[[ RECORDS FOR THIS EXERCISE, beginning ]]

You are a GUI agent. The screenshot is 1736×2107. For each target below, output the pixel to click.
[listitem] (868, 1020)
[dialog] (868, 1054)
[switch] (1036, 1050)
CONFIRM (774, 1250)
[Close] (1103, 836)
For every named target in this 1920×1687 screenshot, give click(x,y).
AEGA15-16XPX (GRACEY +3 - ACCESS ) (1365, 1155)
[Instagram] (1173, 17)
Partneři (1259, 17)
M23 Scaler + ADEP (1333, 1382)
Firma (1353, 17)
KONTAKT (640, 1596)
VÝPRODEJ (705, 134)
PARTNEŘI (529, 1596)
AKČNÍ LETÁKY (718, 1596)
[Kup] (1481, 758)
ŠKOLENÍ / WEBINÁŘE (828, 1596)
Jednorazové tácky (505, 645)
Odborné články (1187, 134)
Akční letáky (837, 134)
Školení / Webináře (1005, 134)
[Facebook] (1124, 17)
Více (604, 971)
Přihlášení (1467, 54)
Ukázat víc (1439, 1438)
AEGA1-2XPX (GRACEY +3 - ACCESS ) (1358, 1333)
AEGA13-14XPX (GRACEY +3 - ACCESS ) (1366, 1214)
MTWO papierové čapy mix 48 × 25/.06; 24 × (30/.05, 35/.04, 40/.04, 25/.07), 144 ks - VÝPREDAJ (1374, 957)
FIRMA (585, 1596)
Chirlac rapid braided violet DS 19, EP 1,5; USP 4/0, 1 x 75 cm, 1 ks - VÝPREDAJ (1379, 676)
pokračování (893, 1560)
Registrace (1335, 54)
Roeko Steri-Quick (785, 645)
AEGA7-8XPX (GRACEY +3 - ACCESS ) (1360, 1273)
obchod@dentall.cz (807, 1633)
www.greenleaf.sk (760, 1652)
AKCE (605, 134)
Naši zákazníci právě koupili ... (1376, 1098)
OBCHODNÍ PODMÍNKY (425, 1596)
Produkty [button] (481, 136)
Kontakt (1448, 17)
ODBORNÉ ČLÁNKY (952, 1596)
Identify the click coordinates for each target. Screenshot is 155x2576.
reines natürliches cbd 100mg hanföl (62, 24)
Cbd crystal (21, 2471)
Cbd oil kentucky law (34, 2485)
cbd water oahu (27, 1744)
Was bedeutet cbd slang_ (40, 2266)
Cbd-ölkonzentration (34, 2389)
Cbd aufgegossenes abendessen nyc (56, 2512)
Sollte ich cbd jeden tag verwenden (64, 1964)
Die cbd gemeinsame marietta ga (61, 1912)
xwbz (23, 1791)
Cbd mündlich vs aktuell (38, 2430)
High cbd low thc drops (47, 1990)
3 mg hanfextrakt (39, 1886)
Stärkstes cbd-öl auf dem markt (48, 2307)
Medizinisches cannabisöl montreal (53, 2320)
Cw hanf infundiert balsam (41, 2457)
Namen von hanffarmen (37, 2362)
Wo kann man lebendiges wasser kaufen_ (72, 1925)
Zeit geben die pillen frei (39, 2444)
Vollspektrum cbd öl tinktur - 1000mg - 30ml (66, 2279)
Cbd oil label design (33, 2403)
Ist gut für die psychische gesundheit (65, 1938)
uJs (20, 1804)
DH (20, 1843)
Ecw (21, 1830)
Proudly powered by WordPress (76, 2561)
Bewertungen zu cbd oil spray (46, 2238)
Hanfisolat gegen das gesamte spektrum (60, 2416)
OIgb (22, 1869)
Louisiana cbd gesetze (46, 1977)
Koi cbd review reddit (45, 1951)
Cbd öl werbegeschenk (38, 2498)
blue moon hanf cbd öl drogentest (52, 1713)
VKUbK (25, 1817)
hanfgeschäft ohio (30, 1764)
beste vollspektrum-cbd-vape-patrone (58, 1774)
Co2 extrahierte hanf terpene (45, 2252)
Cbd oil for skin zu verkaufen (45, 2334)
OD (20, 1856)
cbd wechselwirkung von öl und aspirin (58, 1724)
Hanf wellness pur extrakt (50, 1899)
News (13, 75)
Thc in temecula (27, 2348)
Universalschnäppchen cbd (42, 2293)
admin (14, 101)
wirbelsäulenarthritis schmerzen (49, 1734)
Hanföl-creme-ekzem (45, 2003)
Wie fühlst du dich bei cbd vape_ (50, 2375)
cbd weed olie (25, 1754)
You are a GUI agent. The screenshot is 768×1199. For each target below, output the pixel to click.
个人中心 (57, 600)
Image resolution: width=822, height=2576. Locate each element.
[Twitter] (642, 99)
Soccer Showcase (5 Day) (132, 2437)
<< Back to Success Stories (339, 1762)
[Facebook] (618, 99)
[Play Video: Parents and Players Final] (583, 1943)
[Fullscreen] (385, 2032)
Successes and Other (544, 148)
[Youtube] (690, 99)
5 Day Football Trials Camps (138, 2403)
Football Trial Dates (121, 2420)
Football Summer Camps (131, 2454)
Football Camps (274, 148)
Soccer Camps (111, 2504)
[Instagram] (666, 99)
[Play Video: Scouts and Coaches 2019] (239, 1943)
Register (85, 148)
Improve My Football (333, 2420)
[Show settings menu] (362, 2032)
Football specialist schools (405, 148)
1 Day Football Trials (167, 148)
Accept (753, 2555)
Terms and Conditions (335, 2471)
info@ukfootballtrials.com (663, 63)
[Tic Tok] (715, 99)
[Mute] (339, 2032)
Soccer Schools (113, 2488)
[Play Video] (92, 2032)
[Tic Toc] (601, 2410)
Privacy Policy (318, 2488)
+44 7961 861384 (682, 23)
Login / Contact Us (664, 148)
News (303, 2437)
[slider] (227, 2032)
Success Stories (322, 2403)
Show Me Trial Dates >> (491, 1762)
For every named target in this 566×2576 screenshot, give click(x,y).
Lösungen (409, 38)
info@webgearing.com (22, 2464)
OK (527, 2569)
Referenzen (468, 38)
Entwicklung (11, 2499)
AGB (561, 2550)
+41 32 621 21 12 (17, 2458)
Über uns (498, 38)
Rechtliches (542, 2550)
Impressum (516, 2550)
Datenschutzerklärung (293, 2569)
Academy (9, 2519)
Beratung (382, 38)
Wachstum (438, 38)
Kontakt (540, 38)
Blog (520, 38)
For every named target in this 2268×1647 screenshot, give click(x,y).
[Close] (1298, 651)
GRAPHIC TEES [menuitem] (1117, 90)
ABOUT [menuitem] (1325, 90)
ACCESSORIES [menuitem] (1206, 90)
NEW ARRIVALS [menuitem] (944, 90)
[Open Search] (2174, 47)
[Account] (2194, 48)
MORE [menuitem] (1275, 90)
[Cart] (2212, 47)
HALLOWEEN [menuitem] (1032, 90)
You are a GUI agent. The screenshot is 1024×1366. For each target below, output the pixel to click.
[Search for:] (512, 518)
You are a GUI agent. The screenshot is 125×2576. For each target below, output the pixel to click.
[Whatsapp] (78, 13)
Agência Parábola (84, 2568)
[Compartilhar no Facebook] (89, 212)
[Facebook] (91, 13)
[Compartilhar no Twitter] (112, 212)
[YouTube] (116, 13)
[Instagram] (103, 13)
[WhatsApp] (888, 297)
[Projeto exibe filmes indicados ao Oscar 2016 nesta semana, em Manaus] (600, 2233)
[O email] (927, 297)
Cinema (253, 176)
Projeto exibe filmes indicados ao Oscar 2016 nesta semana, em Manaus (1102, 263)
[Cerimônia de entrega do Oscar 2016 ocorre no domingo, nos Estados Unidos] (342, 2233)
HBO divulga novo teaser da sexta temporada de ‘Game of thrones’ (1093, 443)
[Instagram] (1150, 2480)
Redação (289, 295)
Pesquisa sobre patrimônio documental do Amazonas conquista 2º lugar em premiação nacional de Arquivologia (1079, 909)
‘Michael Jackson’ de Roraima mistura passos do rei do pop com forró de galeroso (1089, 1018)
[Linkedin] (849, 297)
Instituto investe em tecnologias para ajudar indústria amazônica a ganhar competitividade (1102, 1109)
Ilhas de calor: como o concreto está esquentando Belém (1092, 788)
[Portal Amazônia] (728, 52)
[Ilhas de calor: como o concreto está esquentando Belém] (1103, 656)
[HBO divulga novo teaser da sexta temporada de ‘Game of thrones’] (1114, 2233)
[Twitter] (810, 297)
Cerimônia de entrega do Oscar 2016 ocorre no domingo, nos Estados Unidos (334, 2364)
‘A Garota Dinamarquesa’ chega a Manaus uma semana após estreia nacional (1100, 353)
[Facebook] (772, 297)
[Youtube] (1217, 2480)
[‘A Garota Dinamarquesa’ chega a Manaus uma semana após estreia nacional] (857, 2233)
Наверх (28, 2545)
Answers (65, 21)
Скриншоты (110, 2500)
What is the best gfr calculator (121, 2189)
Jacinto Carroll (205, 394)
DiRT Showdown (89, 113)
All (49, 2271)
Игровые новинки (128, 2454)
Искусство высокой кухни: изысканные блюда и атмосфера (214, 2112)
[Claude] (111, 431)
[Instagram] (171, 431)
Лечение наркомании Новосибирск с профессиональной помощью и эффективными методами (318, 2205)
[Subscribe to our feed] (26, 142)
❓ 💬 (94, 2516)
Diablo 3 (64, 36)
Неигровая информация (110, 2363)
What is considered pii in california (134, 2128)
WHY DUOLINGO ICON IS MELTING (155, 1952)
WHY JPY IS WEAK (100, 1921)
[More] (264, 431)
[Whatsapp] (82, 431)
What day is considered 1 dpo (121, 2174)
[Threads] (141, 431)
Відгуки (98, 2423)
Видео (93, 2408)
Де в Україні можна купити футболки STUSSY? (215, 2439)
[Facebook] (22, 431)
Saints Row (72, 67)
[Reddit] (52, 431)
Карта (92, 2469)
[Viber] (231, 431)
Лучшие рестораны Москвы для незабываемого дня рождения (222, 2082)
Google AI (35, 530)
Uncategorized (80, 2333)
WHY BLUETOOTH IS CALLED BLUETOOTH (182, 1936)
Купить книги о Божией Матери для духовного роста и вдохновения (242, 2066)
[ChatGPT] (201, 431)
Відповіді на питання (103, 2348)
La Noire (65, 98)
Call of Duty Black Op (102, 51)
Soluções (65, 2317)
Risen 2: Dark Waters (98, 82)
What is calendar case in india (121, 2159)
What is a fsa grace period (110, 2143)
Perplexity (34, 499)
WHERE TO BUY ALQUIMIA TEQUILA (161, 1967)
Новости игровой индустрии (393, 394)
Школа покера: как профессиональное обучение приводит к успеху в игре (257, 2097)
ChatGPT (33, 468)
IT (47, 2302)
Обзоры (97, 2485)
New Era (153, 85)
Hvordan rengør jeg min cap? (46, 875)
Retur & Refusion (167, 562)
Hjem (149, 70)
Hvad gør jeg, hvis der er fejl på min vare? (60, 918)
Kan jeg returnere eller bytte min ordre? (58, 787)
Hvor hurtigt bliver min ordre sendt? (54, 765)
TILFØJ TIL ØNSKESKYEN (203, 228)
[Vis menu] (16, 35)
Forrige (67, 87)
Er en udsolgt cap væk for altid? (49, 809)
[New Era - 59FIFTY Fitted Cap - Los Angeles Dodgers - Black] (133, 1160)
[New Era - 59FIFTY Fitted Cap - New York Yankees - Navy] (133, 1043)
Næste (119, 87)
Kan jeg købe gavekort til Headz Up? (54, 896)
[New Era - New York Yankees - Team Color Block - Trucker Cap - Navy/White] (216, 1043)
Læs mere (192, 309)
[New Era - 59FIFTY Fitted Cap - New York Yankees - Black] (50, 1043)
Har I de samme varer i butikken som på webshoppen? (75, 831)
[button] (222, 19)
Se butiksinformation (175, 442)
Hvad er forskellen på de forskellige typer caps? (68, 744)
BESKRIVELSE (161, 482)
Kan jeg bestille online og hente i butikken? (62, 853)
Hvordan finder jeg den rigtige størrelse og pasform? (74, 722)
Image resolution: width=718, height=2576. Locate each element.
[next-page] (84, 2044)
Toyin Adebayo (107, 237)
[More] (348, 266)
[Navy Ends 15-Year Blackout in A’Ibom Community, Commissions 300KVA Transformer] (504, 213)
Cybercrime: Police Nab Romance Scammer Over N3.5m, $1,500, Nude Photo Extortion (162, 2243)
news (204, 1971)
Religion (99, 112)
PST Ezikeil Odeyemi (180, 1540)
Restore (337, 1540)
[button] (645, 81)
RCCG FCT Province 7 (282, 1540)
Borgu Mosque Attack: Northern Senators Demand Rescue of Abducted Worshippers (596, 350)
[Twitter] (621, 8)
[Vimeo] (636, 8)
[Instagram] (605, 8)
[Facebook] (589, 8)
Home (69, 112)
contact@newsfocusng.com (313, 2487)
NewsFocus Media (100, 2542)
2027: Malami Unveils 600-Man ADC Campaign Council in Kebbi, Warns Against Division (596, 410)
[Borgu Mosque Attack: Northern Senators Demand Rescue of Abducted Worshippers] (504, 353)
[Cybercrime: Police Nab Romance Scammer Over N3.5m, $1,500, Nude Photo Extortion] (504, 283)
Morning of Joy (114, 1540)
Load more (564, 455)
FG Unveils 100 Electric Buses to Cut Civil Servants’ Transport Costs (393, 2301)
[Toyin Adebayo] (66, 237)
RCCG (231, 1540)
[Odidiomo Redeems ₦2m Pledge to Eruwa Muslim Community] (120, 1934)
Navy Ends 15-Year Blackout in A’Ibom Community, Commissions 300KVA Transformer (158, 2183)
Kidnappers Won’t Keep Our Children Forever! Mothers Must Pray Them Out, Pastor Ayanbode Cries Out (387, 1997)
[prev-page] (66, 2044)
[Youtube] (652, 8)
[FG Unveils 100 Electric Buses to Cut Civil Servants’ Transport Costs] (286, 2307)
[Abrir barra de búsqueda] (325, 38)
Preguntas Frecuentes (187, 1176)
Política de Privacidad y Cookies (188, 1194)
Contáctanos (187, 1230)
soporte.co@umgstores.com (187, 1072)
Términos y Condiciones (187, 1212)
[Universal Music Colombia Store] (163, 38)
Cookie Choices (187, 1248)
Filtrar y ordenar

[[ RECORDS FOR THIS EXERCISE, end ]]

## [EXERCISE DETAILS]
Among the entries above, the lines between the ones containing "Školení / Webináře (1005, 134)" and "Vollspektrum cbd öl", inclusive, are to be transcribed exactly. No other line is to be given.

## [ANSWER SPACE]
Školení / Webináře (1005, 134)
[Facebook] (1124, 17)
Více (604, 971)
Přihlášení (1467, 54)
Ukázat víc (1439, 1438)
AEGA1-2XPX (GRACEY +3 - ACCESS ) (1358, 1333)
AEGA13-14XPX (GRACEY +3 - ACCESS ) (1366, 1214)
MTWO papierové čapy mix 48 × 25/.06; 24 × (30/.05, 35/.04, 40/.04, 25/.07), 144 ks - VÝPREDAJ (1374, 957)
FIRMA (585, 1596)
Chirlac rapid braided violet DS 19, EP 1,5; USP 4/0, 1 x 75 cm, 1 ks - VÝPREDAJ (1379, 676)
pokračování (893, 1560)
Registrace (1335, 54)
Roeko Steri-Quick (785, 645)
AEGA7-8XPX (GRACEY +3 - ACCESS ) (1360, 1273)
obchod@dentall.cz (807, 1633)
www.greenleaf.sk (760, 1652)
AKCE (605, 134)
Naši zákazníci právě koupili ... (1376, 1098)
OBCHODNÍ PODMÍNKY (425, 1596)
Produkty [button] (481, 136)
Kontakt (1448, 17)
ODBORNÉ ČLÁNKY (952, 1596)
Identify the click coordinates for each target. Screenshot is 155x2576.
reines natürliches cbd 100mg hanföl (62, 24)
Cbd crystal (21, 2471)
Cbd oil kentucky law (34, 2485)
cbd water oahu (27, 1744)
Was bedeutet cbd slang_ (40, 2266)
Cbd-ölkonzentration (34, 2389)
Cbd aufgegossenes abendessen nyc (56, 2512)
Sollte ich cbd jeden tag verwenden (64, 1964)
Die cbd gemeinsame marietta ga (61, 1912)
xwbz (23, 1791)
Cbd mündlich vs aktuell (38, 2430)
High cbd low thc drops (47, 1990)
3 mg hanfextrakt (39, 1886)
Stärkstes cbd-öl auf dem markt (48, 2307)
Medizinisches cannabisöl montreal (53, 2320)
Cw hanf infundiert balsam (41, 2457)
Namen von hanffarmen (37, 2362)
Wo kann man lebendiges wasser kaufen_ (72, 1925)
Zeit geben die pillen frei (39, 2444)
Vollspektrum cbd öl tinktur - 1000mg - 30ml (66, 2279)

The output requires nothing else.